Why: Amazon’s size makes it a target for lawmakers looking to break up big tech, but more specifically its role as both a marketplace and a vendor has come under scrutiny.
Amazon tries to downplay its size — in his 2018 letter to shareholders, CEO Jeff Bezos insisted the company was still a “small player” in retail, as roughly 90% of shopping still happens offline.
But when it comes to online sales, Amazon is the biggest fish by a considerable margin, taking up 49% of market share. The next-biggest player, eBay, commands a little over 6% of the market.
The presidential hopeful Sen. Elizabeth Warren has consistently attacked Amazon’s business practices concerning small vendors, arguing that Amazon can use its masses of retail data to decide when to knock out smaller competitors with its own products.
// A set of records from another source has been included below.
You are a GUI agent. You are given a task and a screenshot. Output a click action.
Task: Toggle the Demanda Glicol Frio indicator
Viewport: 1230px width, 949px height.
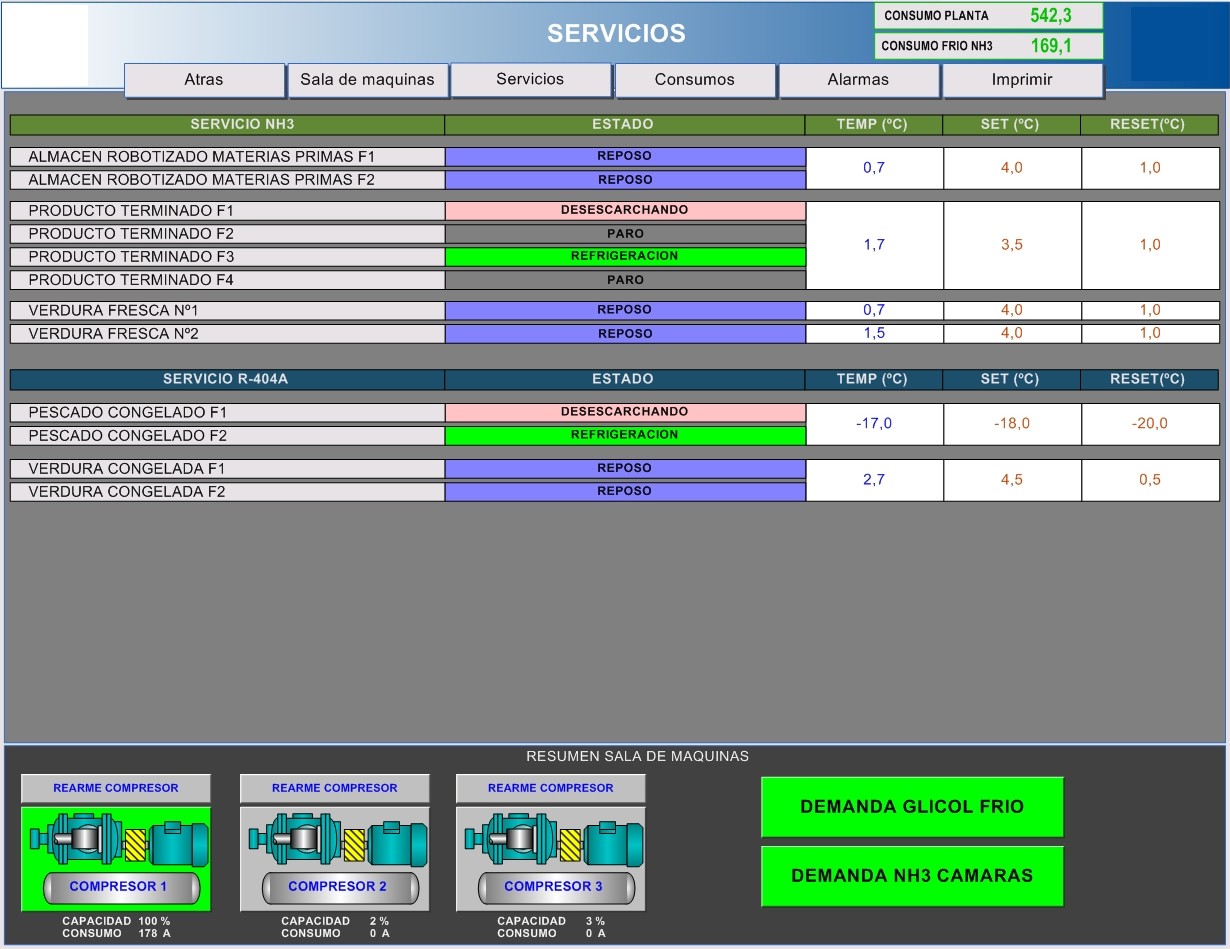click(912, 807)
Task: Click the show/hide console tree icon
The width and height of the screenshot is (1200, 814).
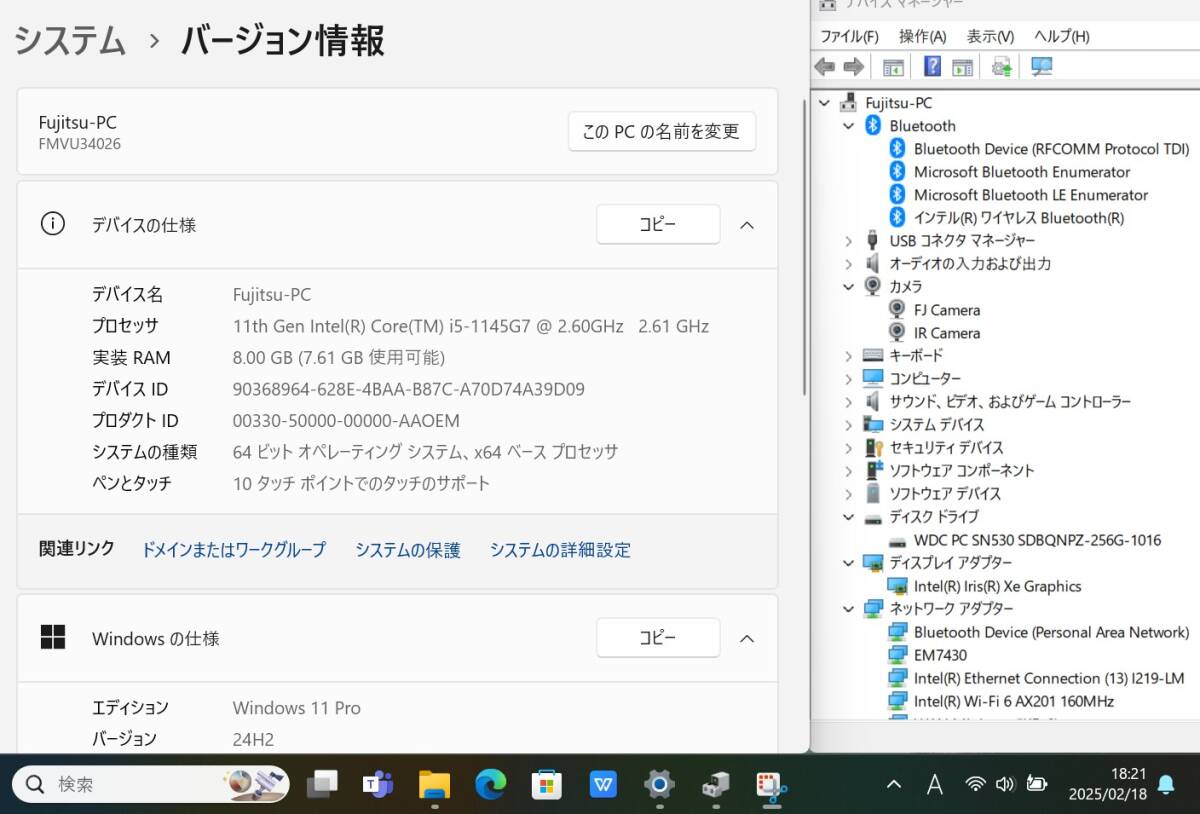Action: (x=893, y=67)
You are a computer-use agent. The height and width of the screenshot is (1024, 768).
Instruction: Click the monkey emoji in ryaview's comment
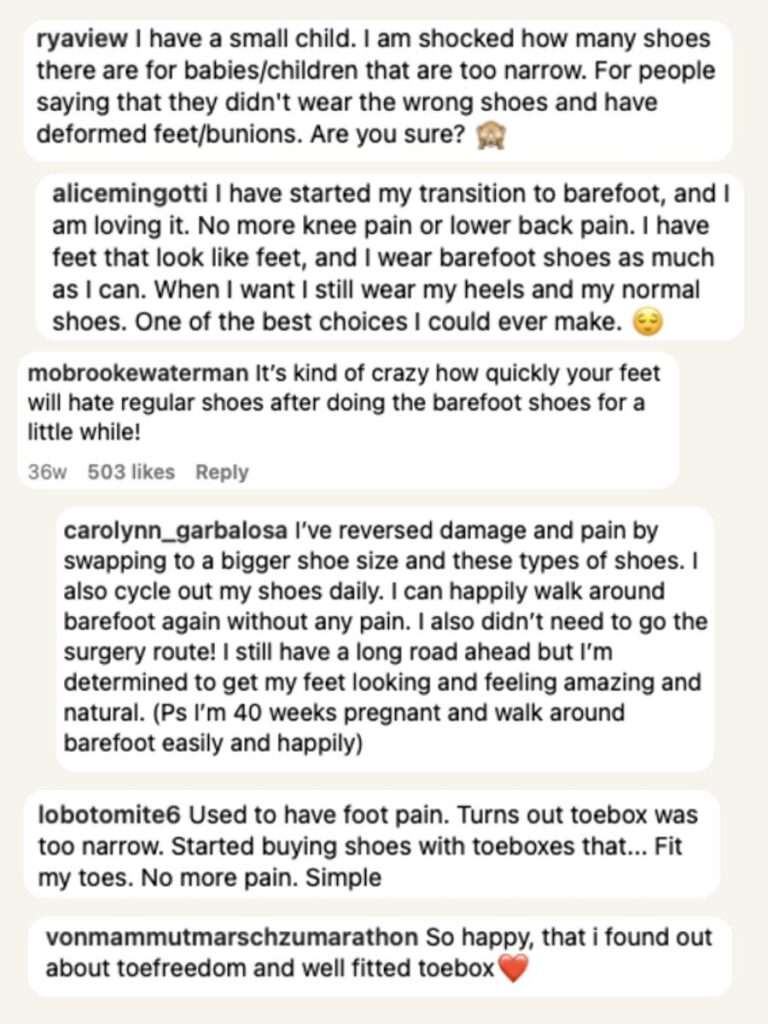491,134
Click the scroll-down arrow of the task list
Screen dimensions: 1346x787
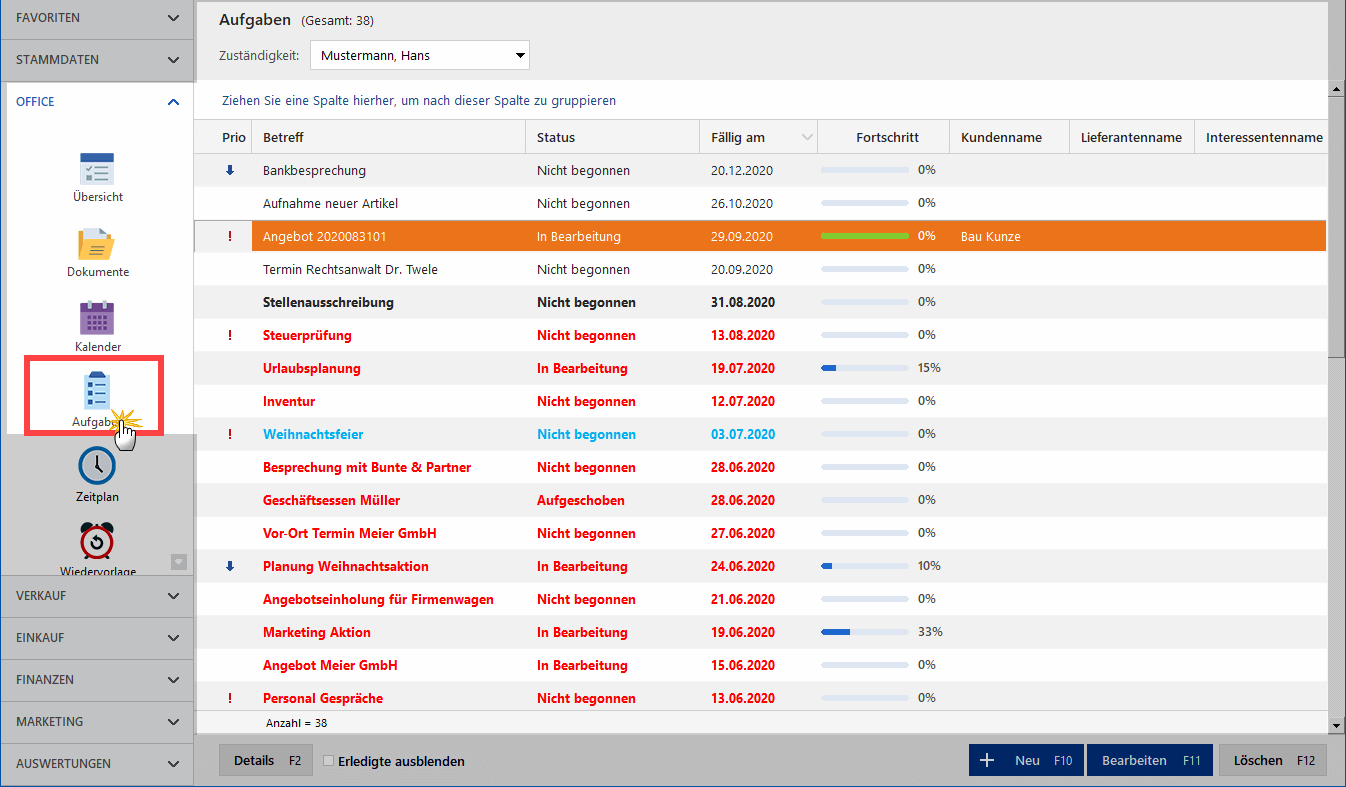(x=1336, y=725)
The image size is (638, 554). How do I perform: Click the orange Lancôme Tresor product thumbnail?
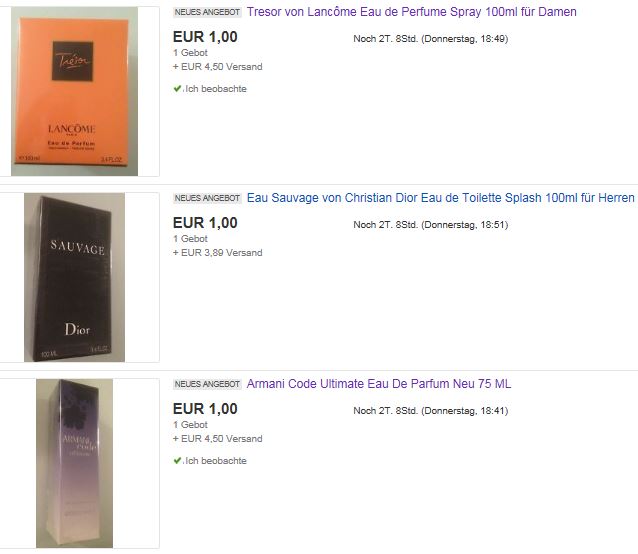pyautogui.click(x=74, y=91)
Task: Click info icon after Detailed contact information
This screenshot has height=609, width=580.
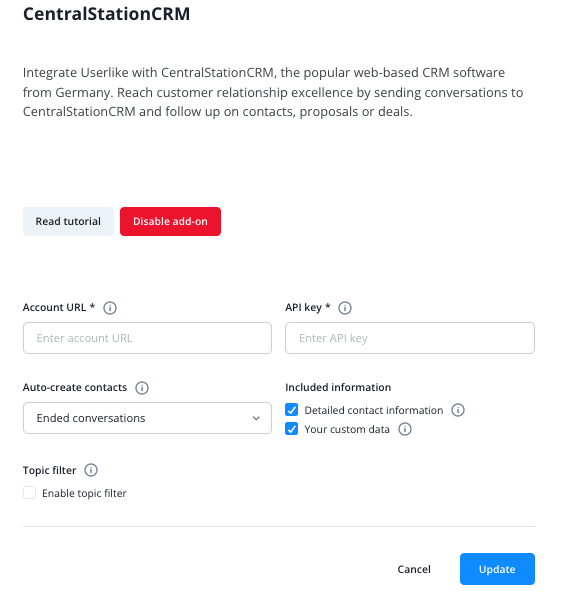Action: (x=458, y=410)
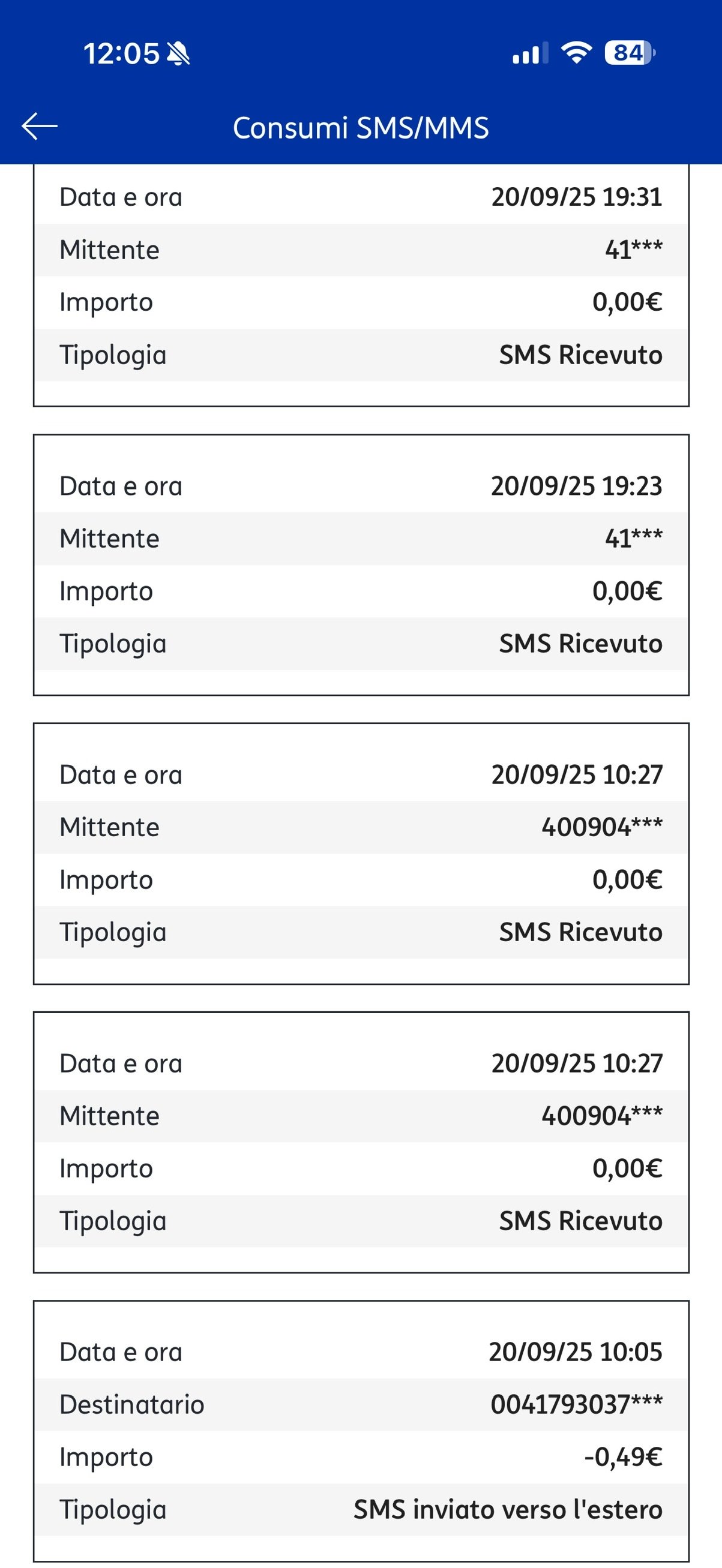Viewport: 722px width, 1568px height.
Task: Tap sender 41*** in the 19:23 record
Action: pyautogui.click(x=633, y=538)
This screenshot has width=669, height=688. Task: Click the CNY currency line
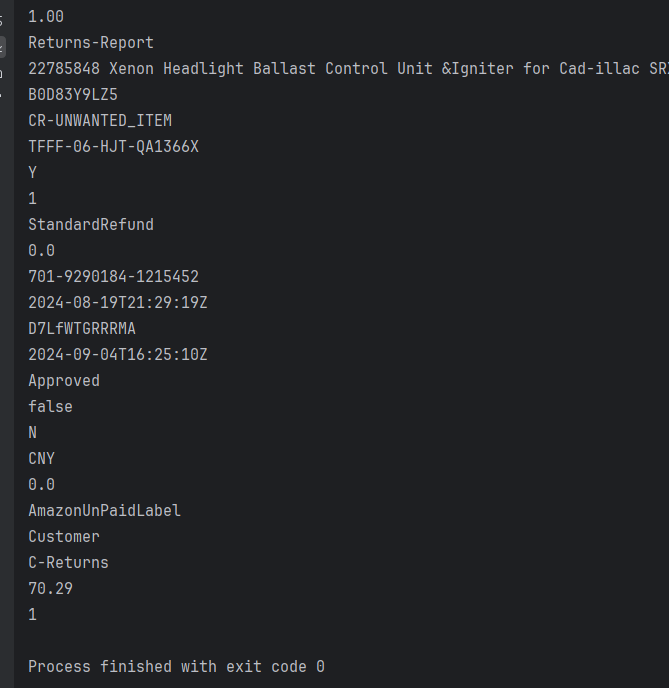42,459
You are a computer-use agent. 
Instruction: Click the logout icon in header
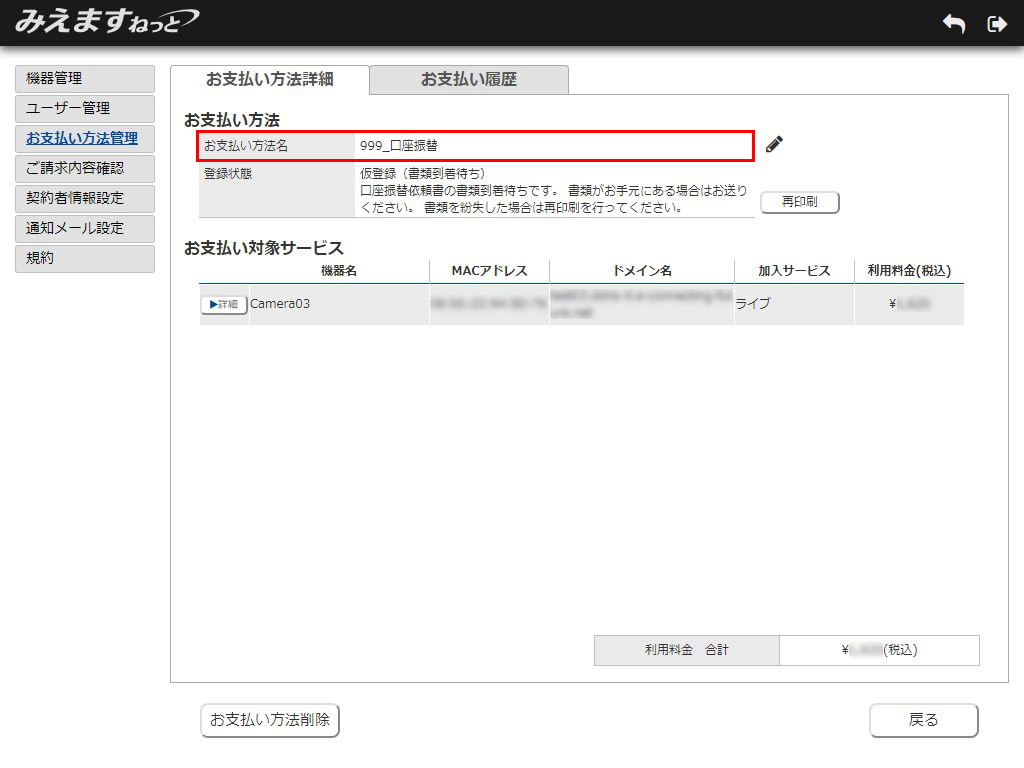tap(996, 24)
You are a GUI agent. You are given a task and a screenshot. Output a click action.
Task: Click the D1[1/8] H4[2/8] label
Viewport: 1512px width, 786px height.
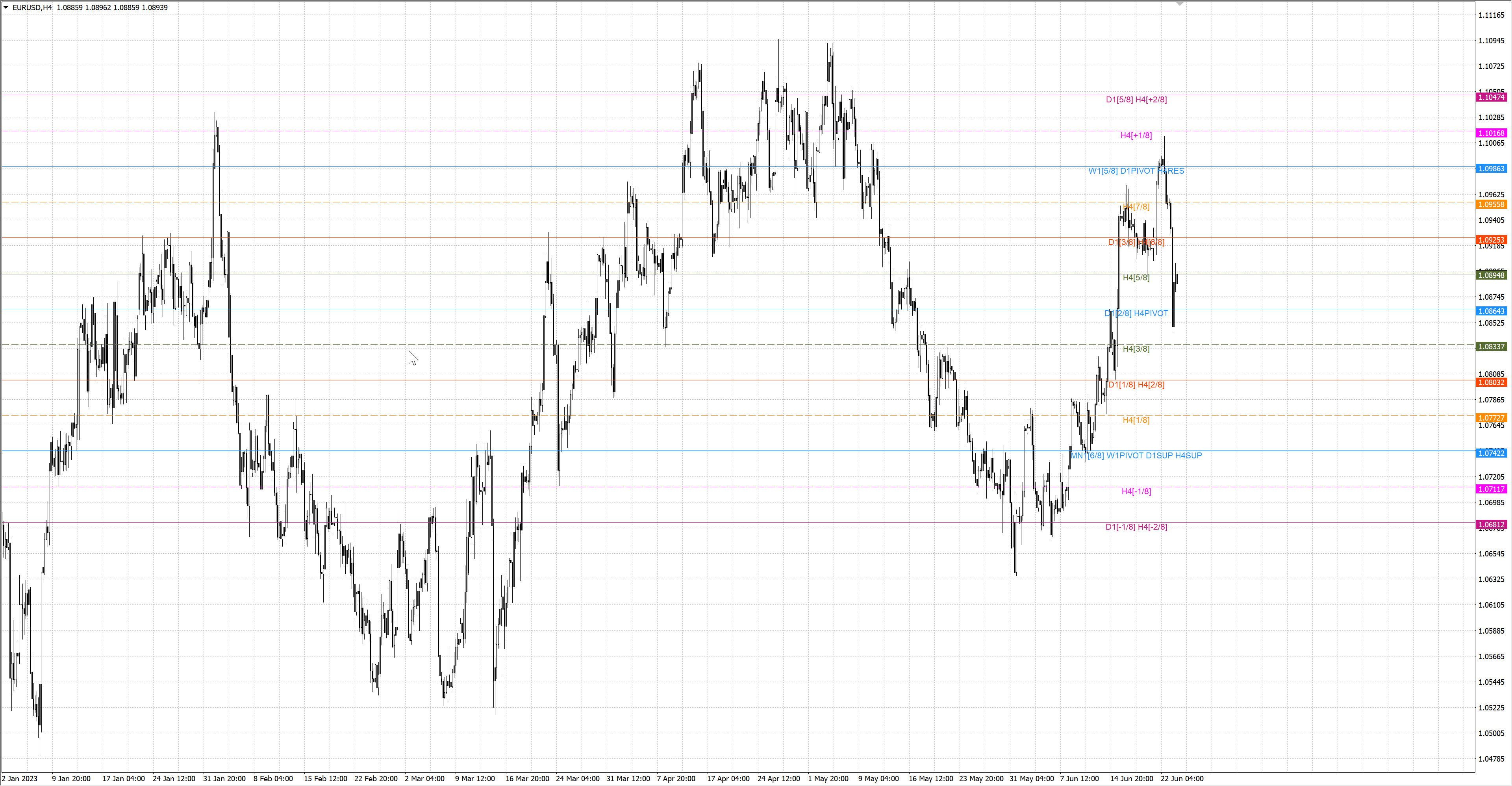pos(1136,384)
“When Amazon can tilt the online marketplace in its own favor, small businesses see an immediate impact in their profits,” Warren said.
In a rare response, Amazon countered Warren, saying it didn’t use sellers’ data to plan its private product launches. “And sellers aren’t being ‘knocked out’ – they’re seeing record sales every year,” Amazon tweeted.
But it’s not just Warren who wants to put Amazon’s treatment of sellers under the microscope. Europe’s competition commissioner, Margrethe Vestager, announced in September that she was launching a preliminary investigation into Amazon. She said Amazon’s use of seller data would be scrutinized.
Who: The Washington Post reported that the FTC would be responsible for Amazon, though it is not immediately clear whether the agency plans to launch any kind of investigation.